The CP decomposition is a sum-of-rank-one type of decomposition that does not insist on orthonormal factors, i.e. for the third-order case we have
$$
  A = \sum_{j=1}^r \lambda_j F_{:,j} \circ G_{:,j} \circ H_{:,j}.
$$
Here, too, the standard approach involves alternating least squares problems, followed by normalization of the columns:
$$\begin{align*}
  \mbox{minimize } & \|A_{(1)} - \tilde{F} (H \odot G)^T\|^2, & \lambda_{j} F_{:,j} & = \tilde{F}_{:,j} \\
  \mbox{minimize } & \|A_{(2)} - \tilde{G} (H \odot F)^T\|^2, & \lambda_{j} G_{:,j} & = \tilde{G}_{:,j} \\
  \mbox{minimize } & \|A_{(3)} - \tilde{H} (G \odot F)^T\|^2, & \lambda_{j} H_{:,j} & = \tilde{H}_{:,j}
\end{align*}$$
Recall that $\odot$ refers to the Khatri-Rao product, which is composed of Kronecker products of matching columns.  This is therefore a very tall skinny least squares problem.  There is some special structure that one can take advantage of, but we are willing to be lazy and formulate it in the usual way.
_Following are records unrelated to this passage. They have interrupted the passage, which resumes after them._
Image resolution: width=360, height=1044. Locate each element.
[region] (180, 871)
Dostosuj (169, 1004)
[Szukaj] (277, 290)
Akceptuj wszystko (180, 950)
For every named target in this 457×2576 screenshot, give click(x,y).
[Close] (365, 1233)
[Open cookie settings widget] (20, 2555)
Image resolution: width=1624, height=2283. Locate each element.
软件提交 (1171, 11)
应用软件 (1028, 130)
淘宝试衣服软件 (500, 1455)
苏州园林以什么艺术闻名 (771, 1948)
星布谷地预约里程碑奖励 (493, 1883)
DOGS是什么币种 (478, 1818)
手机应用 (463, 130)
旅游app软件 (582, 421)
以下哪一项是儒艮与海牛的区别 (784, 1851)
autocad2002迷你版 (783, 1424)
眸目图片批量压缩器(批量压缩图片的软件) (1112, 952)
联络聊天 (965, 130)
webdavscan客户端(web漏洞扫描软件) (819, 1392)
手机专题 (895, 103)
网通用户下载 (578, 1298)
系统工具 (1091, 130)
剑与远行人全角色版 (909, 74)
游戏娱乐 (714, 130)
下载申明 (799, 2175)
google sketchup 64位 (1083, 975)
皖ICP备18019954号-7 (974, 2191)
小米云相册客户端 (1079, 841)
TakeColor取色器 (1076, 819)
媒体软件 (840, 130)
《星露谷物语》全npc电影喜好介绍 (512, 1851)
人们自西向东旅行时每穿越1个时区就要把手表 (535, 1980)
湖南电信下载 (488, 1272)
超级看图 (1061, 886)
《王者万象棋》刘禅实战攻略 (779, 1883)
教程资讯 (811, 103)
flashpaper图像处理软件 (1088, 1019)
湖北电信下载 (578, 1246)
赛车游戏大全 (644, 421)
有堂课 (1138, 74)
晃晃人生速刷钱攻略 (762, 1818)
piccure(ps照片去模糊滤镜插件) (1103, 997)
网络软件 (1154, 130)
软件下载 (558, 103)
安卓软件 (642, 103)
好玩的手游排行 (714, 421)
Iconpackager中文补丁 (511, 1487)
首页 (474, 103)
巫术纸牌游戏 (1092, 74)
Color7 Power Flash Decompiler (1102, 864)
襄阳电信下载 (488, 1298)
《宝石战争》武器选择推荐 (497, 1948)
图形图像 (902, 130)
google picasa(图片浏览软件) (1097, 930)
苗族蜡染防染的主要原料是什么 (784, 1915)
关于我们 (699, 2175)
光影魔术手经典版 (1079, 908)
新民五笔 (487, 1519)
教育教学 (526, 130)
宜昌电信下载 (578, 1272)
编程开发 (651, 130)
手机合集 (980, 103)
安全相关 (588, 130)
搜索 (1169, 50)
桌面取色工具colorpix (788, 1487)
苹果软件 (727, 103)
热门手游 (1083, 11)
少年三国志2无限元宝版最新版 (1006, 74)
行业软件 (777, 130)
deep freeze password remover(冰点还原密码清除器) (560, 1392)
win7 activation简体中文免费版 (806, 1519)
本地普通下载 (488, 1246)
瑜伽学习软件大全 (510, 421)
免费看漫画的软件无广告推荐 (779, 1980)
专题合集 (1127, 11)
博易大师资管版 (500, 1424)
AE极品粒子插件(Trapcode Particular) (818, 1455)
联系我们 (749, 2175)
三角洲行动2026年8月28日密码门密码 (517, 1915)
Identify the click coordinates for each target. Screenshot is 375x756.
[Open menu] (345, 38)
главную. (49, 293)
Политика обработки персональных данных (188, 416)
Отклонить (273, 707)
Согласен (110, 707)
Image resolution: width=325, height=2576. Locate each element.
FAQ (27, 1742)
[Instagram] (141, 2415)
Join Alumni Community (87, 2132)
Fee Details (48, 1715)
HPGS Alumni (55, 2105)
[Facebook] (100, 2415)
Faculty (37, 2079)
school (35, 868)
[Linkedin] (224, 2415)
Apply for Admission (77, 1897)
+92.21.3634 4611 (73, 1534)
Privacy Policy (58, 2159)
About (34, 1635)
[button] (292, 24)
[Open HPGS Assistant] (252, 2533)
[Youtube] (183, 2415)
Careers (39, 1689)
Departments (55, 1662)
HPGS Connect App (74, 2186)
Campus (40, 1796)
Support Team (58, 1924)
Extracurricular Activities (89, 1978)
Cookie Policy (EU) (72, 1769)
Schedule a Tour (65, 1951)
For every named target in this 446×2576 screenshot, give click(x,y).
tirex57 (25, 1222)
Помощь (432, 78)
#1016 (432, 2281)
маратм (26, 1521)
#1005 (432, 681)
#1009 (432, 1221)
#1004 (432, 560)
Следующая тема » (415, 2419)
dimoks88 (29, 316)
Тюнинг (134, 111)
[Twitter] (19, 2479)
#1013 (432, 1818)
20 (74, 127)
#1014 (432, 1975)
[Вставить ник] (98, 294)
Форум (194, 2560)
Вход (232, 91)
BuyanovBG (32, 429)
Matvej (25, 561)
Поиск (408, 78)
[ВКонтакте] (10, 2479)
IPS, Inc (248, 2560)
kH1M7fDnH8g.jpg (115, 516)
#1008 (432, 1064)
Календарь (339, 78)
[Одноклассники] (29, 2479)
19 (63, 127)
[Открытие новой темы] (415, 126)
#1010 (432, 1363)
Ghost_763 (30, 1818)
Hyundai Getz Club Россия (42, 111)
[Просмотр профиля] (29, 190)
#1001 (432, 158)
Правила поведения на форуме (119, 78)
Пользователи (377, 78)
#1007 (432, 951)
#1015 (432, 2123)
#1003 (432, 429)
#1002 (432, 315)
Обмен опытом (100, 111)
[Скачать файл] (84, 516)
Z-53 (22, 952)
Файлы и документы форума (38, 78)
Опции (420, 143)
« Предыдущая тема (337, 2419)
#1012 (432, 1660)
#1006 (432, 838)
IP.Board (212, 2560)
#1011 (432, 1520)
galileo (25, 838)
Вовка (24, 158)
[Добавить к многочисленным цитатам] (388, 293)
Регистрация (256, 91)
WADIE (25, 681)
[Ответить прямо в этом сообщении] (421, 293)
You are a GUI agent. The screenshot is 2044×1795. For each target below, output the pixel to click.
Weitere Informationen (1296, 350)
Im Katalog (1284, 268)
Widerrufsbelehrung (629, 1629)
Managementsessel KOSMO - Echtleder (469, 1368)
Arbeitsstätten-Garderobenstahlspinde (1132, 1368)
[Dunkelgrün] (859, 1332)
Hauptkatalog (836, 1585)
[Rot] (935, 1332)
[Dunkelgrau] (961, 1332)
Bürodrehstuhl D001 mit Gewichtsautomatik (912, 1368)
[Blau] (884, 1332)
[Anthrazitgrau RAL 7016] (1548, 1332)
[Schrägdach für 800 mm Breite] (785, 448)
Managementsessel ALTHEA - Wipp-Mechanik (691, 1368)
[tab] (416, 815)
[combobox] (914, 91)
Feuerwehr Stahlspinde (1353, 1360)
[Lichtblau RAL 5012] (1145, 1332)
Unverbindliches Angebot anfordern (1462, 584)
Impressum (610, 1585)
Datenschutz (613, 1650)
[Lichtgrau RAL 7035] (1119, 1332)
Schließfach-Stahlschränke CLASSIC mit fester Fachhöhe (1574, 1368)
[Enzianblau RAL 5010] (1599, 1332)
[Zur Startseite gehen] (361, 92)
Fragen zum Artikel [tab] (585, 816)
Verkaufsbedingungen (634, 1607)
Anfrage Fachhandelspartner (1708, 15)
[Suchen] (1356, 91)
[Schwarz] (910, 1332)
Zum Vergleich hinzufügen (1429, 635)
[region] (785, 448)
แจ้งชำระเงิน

We begin with functions to form the Khatri-Rao product of two matrices, to do column normalization, and to form the tensor represented by a given set of scale factors and matrices.

In [None]:
function krprod(B, C)
    mB, nB = size(B)
    mC, nC = size(C)
    BC = zeros(mB*mC, nB)
    for j = 1:nB
        BC[:,j] = kron(B[:,j], C[:,j])
    end
    return BC
end

function colnormalize(Ft)
    mF, nF = size(Ft)
    λs = zeros(nF)
    F = zeros(mF, nF)
    for j = 1:nF
        λs[j] = norm(Ft[:,j])
        F[:,j] = Ft[:,j] / λs[j]
    end
    return F, λs
end

function form_cp(λs, F, G, H)
    A = zeros(size(F)[1], size(G)[1], size(H)[1])
    for p = 1:length(λs)
        for i = 1:size(F)[1]
            for j = 1:size(G)[1]
                for k = 1:size(H)[1]
                    A[i,j,k] += λs[p] * F[i,p] * G[j,p] * H[k,p]
                end
            end
        end
    end
    return A
end

### The alternating least squares algorithm (3 points)

Complete the following loop for the alternating least squares algorithm for the CP decomposition, and plot the residual error on a semi-log scale as above.

In [None]:
# Set up a good (but not exact) initial guess
Fc, λsF = colnormalize(F)
Gc, λsG = colnormalize(G)
Hc, λsH = colnormalize(H)
Fc += 0.1 * rand(10,3)
Gc += 0.1 * rand(10,3)
Hc += 0.1 * rand(10,3)
λs = λsF .* λsG .* λsH

resids = zeros(500)
resids[1] = norm(A-form_cp(λs, Fc, Gc, Hc))
for k = 2:500
    # TODO: Fill in with ALS step
    resids[k] = norm(A-form_cp(λs, Fc, Gc, Hc))
end
# TODO: Plot residuals

### Khatri-Rao and Gram matrices (3 points)

The Gram matrix that appears in the normal equations for a least squares problem involving a Khatri-Rao product (i.e. minimizing $\|(B \odot C) u - d\|^2$) has a special form:
$$
  (B \odot C)^T (B \odot C) = (B^T B) .* (C^T C)
$$
where $.*$ refers to the Hadamard (elementwise) product.  Explain why this is true.